Genesis joue gros pour redéfinir son identité. Dans un virage stratégique visant à se démarquer de ses cousins, la marque a confirmé, selon un rapport de AutoCar, le développement d'une architecture entièrement sur mesure qui doit faire ses débuts en 2027. Cette décision marque une rupture avec les bases partagées du Hyundai Motor Group – notamment le skateboard électrique E-GMP et l'architecture M3 – qui sous-tendent actuellement la gamme Genesis. L'objectif ? Transformer Genesis d'une division luxe en un constructeur indépendant doté d'une « âme de conduite » unique.
Ingénierie d'une sensation « premium » distincte
Selon Peter Kronschnabl, le patron européen de Genesis, la décision de construire une plateforme dédiée a été motivée par la nécessité d'obtenir des attributs de marque spécifiques que les architectures partagées actuelles du groupe ne peuvent pas pleinement offrir.
« Genesis a besoin de sa propre plateforme pour que les futurs modèles répondent aux exigences de la dynamique de conduite de la marque », a déclaré Kronschnabl.
Le nouveau focus technique ciblera les caractéristiques spécifiques qui définissent les rivales premium européennes et mondiales :
- Direction directe : Une direction plus communicative et réactive.
- Rigidité du châssis : Un réglage que Kronschnabl décrit comme « pas trop mou », visant un équilibre entre confort et maintien sportif.
- Packaging optimisé : Des agencements intérieurs sur mesure qui ne sont pas contraints par les dimensions des modèles grand public Hyundai ou Kia.

Flexibilité hybride : s'adapter aux réalités du marché
Dans un revirement stratégique significatif, Genesis revient sur son précédent engagement « 100 % électrique ». La nouvelle plateforme sera polyvalente en matière de motorisation, ce qui signifie qu'elle pourra accueillir à la fois des systèmes 100 % électriques (BEV) et hybrides.
Cette flexibilité est une réponse directe à la baisse de la demande pour les véhicules premium électriques sur les marchés mondiaux. En proposant des dérivés hybrides dès l'année prochaine, Genesis s'assure de rester compétitive pendant que l'infrastructure pour l'électrification mûrit. Bien que certains composants puissent encore être « mis à profit » du Hyundai Motor Group pour maintenir l'efficacité, la structure de base restera unique au badge Genesis.
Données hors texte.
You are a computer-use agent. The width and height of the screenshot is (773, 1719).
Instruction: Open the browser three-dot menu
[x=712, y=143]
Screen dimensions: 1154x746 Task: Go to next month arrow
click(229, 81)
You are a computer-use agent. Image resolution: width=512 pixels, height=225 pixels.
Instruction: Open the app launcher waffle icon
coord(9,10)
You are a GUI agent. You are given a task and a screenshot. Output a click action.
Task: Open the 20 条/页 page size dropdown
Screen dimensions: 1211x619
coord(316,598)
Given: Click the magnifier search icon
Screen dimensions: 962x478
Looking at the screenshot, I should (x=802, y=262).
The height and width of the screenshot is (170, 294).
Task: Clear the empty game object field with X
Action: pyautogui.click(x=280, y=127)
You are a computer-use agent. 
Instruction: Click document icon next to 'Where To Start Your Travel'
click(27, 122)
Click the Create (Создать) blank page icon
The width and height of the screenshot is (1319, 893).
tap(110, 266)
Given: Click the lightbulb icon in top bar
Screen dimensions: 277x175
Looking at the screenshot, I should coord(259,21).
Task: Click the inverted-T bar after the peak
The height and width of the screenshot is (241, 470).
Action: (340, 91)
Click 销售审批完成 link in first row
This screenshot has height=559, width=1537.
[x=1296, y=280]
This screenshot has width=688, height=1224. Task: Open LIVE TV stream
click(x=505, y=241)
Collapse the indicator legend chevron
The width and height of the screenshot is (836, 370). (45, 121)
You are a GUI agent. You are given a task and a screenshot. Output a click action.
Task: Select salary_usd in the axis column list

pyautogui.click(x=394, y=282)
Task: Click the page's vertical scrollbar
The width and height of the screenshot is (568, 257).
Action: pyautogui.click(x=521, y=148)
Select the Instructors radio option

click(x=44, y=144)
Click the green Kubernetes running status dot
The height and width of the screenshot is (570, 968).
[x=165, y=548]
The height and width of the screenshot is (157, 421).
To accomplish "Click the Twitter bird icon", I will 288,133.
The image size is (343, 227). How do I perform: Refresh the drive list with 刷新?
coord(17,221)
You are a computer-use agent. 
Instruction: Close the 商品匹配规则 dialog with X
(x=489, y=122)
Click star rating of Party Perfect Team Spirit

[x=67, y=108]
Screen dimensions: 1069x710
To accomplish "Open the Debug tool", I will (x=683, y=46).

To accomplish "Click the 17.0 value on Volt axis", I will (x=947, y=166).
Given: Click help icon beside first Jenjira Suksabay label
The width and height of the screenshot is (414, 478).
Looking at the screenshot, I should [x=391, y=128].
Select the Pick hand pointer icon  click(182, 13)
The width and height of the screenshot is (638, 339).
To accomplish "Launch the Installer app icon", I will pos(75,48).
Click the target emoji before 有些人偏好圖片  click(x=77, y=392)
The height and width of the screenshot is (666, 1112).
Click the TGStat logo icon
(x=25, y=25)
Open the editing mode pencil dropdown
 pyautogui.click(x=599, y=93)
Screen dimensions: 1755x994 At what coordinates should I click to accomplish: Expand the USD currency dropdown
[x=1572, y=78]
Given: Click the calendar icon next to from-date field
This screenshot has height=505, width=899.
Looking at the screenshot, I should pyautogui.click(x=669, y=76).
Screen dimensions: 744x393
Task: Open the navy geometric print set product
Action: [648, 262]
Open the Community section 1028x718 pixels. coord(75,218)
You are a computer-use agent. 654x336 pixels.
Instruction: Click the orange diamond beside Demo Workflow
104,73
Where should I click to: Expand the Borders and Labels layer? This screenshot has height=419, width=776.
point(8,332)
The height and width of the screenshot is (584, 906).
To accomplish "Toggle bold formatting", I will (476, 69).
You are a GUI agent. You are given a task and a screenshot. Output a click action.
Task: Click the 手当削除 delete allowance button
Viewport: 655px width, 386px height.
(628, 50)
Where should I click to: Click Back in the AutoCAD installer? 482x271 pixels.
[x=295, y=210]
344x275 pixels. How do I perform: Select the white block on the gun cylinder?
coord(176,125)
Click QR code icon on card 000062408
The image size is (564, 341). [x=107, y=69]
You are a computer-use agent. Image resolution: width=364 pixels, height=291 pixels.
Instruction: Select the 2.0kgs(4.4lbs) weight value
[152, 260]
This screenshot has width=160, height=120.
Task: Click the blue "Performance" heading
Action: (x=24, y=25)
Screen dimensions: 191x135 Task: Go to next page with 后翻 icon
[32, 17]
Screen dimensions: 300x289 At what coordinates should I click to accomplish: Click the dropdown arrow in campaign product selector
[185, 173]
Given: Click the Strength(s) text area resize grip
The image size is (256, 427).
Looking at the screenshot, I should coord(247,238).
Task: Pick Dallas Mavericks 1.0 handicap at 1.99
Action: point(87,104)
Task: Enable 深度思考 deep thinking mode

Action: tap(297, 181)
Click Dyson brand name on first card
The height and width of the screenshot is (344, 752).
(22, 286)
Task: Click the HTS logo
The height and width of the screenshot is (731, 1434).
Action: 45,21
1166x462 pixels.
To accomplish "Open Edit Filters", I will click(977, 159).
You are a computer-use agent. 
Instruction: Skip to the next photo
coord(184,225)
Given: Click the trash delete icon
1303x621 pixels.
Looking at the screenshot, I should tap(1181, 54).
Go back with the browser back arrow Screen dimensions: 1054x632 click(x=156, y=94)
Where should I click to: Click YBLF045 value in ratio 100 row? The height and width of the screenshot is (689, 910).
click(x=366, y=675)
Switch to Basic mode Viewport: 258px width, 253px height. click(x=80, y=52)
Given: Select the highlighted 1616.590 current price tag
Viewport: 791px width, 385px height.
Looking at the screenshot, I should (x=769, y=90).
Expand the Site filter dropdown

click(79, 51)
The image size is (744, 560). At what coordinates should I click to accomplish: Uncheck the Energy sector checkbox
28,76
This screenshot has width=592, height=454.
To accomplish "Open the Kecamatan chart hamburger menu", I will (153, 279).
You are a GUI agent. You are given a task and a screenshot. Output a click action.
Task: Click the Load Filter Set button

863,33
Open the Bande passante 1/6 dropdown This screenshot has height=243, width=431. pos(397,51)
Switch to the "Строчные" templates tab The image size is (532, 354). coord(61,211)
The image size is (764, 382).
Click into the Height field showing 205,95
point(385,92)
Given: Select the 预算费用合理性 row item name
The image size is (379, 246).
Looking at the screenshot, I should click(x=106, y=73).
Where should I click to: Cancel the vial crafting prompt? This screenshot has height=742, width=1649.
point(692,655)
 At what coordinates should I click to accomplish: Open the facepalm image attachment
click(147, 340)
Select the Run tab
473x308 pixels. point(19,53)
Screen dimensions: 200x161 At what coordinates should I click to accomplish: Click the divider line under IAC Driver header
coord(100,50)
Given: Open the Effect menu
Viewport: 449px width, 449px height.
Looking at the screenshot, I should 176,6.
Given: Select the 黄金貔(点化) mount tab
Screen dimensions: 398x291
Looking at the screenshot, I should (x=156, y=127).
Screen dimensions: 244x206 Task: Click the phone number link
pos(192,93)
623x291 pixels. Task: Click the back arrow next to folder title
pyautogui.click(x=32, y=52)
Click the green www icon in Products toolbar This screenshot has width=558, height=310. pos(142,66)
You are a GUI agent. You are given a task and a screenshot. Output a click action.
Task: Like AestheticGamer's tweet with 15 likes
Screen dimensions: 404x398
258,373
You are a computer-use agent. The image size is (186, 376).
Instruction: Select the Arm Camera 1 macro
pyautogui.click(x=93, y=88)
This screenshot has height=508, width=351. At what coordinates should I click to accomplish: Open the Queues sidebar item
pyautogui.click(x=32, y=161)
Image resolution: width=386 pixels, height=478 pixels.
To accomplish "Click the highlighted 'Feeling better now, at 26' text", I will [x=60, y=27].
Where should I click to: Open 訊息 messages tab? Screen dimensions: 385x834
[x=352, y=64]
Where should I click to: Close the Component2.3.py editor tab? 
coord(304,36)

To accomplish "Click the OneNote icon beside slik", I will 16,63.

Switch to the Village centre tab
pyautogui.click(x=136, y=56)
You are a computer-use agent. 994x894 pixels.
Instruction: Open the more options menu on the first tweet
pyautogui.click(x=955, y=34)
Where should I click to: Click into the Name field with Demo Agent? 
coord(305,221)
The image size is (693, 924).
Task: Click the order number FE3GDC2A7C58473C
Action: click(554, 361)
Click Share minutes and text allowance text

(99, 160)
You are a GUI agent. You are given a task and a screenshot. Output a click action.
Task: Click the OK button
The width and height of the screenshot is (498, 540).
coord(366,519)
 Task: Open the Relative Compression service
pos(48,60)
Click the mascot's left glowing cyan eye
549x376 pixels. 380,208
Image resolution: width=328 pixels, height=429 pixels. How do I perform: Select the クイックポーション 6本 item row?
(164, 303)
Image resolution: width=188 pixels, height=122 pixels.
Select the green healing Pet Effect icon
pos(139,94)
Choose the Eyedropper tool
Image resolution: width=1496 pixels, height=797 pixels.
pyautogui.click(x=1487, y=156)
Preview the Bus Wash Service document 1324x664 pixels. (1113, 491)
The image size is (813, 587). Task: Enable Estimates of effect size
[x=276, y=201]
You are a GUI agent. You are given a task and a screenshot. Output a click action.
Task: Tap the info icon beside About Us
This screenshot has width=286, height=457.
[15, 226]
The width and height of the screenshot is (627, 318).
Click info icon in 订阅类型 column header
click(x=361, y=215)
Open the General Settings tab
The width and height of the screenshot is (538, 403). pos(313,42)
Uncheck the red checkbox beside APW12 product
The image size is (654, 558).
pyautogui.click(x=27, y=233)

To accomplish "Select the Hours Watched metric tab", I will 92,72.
Le business case : pourquoi maintenant ?
Développer une plateforme propriétaire est une entreprise coûteuse, surtout pour une marque qui n'a vendu que 2 455 unités en Europe l'année dernière. Cependant, Xavier Martinet, le PDG européen de Hyundai, insiste sur le fait que l'investissement est « extrêmement raisonnable » vu sous un angle mondial.
Martinet pointe du doigt l'intégration verticale et les économies d'échelle au sein de l'écosystème Hyundai-Kia comme la « sauce secrète » qui permet à Genesis de prendre des décisions aussi audacieuses. Des prix plus élevés pour les véhicules de luxe aident en outre à amortir les coûts de R&D qui autrement handicaperaient un constructeur à faible volume.
Gamme future : la qualité plutôt que la quantité
Bien que le premier modèle à utiliser la plateforme de 2027 reste un mystère, les regards se tournent vers les concepts récents comme le SUV de luxe Neolun (qui deviendra le GV90) ou une version de série du Gran Equator X 4×4.
Malgré la nouvelle base technique, Genesis n'a pas l'intention d'inonder le marché. Kronschnabl a souligné que la marque évitera le « piège des niches » qui a frappé ses rivales. Au lieu de produire des coupés ou des cabriolets de niche qui sèment la confusion chez les clients, Genesis s'en tiendra à une stratégie disciplinée centrée sur les segments clés comme les GV60, GV70 et G80.